Estratto del documento
Per l'industria alimentare si rischia un anno in forte contrazione
La stasi dei consumi fuori casa non è compensata dalle vendite al dettaglio. L'export è in calo. Occorre un piano pluriennale che favorisca concentrazione, innovazione tecnologica, investimenti ed efficienza dei passaggi di filiera in Italia e all'estero
L'industria alimentare guarda al fine anno con forti preoccupazioni. Lo evidenzia il Rapporto "L'industria alimentare italiana oltre il COVID-19 - Competitività, impatti socio-economici, prospettive" redatto da Nomisma per Centromarca e Ibc.
Per effetto delle dinamiche innescate dal lockdown (tra cui il sostanziale blocco dell'Horeca, i cui consumi valgono il 34% del totale food&beverage Italia) e delle incertezze legate all'evoluzione dell'emergenza sanitaria, solo il 20% delle aziende prevede nel 2020 un incremento del fatturato in Italia e all'estero. Per il 15% il turnover sarà in linea con l'anno precedente, mentre per il 62% l'anno si chiuderà con una contrazione delle vendite (superiore al 15% per il 38% delle imprese). I dati sull'andamento del giro d'affari confermano la previsione: -9,5% ad aprile (sullo stesso mese 2019), -5,8% a maggio e -1,1% sia a giugno che a luglio.
Nomisma fotografa gli effetti del lockdown su un settore industriale di rilevanza strategica per il Paese, che contribuisce in modo importante al sostegno dell'economia nazionale e che - alla luce della propria anticiclicità - si rivela indispensabile nei momenti di crisi. L'industria genera il 20% del valore aggiunto della filiera alimentare. Tra il 2008 e il 2019 il valore aggiunto espresso dalle aziende di trasformazione è cresciuto del 19% (mentre la manifattura nel suo insieme si è fermata al 7%); l'occupazione del 2% a fronte di una riduzione del -13% del settore manifatturiero. Tra il 2009 e il 2019 le esportazioni sono aumentate a valore dell'89%.

Righe di dati

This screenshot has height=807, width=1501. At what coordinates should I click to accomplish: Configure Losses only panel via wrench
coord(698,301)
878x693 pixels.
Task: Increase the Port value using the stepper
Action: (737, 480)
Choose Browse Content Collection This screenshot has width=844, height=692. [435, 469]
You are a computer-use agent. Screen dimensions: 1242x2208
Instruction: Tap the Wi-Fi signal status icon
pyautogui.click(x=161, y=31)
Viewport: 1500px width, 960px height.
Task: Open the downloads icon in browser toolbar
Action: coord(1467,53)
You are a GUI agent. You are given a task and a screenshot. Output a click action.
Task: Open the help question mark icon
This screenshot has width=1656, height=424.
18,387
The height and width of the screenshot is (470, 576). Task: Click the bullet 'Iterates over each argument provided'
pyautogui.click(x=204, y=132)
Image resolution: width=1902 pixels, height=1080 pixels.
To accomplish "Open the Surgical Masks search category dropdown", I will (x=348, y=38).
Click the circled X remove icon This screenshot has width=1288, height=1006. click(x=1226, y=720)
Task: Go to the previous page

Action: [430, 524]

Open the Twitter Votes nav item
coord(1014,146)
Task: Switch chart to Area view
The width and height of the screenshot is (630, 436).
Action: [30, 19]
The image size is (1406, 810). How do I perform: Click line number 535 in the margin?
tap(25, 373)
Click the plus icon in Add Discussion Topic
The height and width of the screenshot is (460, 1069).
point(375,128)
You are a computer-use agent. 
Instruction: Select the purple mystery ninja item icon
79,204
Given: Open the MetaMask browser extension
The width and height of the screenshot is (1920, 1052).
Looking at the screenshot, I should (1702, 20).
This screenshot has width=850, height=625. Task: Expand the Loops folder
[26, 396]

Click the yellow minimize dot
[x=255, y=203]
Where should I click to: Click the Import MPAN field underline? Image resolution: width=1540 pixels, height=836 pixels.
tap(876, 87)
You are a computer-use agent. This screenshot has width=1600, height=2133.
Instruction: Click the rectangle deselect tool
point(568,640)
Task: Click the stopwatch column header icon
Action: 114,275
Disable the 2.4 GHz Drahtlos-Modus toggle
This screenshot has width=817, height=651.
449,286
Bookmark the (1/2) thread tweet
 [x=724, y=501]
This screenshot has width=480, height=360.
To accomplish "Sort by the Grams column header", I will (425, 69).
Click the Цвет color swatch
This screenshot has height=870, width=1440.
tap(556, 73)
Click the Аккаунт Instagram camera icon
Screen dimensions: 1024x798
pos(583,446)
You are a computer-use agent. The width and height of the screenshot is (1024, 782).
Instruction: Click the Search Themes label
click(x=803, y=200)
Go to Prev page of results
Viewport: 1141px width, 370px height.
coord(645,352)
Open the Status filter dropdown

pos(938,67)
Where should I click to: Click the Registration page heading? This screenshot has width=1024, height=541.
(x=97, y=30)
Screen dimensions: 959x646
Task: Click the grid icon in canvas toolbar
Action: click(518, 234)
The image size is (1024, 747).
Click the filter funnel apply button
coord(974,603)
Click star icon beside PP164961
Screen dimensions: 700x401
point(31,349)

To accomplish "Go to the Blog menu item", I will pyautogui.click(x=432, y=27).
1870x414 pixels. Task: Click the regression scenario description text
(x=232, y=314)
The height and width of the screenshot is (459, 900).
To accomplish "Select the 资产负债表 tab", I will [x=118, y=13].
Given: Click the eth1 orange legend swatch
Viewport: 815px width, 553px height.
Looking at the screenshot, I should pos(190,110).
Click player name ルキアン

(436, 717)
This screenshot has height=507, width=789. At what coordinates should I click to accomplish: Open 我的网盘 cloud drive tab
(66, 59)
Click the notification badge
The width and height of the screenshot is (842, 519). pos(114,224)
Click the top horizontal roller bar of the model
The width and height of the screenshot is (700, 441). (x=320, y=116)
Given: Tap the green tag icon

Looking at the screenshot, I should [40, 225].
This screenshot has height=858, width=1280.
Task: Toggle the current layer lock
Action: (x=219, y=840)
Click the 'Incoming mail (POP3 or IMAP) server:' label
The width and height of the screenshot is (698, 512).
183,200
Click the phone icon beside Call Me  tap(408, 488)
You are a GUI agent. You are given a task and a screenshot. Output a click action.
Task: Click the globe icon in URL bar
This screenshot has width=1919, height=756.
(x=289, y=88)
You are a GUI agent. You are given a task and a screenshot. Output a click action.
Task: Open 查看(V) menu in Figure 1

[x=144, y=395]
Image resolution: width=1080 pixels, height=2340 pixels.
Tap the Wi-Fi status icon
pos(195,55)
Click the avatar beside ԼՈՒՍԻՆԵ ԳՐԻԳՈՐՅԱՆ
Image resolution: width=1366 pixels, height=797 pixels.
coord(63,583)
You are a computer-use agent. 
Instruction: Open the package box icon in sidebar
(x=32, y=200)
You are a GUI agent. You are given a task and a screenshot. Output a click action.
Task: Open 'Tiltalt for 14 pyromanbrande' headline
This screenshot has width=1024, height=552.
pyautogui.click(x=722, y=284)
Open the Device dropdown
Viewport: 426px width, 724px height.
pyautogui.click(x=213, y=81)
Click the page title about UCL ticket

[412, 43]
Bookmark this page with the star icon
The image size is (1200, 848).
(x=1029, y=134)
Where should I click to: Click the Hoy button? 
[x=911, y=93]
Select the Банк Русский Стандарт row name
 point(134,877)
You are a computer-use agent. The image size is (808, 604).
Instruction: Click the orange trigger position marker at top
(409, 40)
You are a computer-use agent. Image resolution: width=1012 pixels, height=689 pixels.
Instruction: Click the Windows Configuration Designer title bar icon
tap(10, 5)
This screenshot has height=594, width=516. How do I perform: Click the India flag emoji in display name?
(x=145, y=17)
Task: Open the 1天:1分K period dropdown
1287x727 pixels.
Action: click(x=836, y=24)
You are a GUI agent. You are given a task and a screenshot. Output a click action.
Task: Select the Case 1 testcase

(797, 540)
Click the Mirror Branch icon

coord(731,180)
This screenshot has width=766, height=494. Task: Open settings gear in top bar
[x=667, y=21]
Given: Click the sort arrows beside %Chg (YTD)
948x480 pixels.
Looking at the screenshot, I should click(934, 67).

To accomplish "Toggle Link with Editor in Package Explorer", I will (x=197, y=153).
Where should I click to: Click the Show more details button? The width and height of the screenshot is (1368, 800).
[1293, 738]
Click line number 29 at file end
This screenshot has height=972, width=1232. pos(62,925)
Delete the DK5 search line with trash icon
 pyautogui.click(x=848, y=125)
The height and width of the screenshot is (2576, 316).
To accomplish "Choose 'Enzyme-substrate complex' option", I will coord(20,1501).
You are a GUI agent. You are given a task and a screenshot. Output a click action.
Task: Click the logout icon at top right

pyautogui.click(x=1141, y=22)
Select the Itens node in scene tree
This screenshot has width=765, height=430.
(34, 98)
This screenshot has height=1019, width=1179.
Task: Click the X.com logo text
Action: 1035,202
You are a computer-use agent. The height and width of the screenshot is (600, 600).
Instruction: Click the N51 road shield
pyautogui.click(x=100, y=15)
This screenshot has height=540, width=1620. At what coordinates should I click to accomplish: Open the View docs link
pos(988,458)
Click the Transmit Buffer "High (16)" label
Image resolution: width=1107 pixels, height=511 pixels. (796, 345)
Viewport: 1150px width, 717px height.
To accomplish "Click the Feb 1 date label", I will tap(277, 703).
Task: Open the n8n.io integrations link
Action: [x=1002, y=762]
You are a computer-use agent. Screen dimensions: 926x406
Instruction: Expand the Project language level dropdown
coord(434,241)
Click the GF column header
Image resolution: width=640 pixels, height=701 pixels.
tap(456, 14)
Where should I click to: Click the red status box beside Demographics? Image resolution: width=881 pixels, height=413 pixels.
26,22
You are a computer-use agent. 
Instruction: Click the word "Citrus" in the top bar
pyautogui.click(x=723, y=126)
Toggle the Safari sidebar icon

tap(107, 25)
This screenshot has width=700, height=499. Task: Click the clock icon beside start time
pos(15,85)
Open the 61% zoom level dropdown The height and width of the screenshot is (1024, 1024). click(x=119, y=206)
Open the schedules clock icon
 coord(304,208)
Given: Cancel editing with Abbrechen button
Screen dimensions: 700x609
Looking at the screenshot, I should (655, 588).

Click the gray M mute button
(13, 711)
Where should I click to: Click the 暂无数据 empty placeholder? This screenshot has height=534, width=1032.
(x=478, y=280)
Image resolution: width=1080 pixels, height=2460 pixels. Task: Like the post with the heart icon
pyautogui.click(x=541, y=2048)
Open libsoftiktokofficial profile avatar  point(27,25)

Compiti da svolgere
• A. Ricopia dal testo sull'industria alimentare il brano da "Per l'industria alimentare" a "Centromarca e Ibc.".
• B. Nel testo sull'industria alimentare, di quanto sono cresciute a valore le esportazioni tra il 2009 e il 2019?

Risultati dell'esercizio
• A.
Per l'industria alimentare si rischia un anno in forte contrazione
La stasi dei consumi fuori casa non è compensata dalle vendite al dettaglio. L'export è in calo. Occorre un piano pluriennale che favorisca concentrazione, innovazione tecnologica, investimenti ed efficienza dei passaggi di filiera in Italia e all'estero
L'industria alimentare guarda al fine anno con forti preoccupazioni. Lo evidenzia il Rapporto "L'industria alimentare italiana oltre il COVID-19 - Competitività, impatti socio-economici, prospettive" redatto da Nomisma per Centromarca e Ibc.

• B. Dell'89%.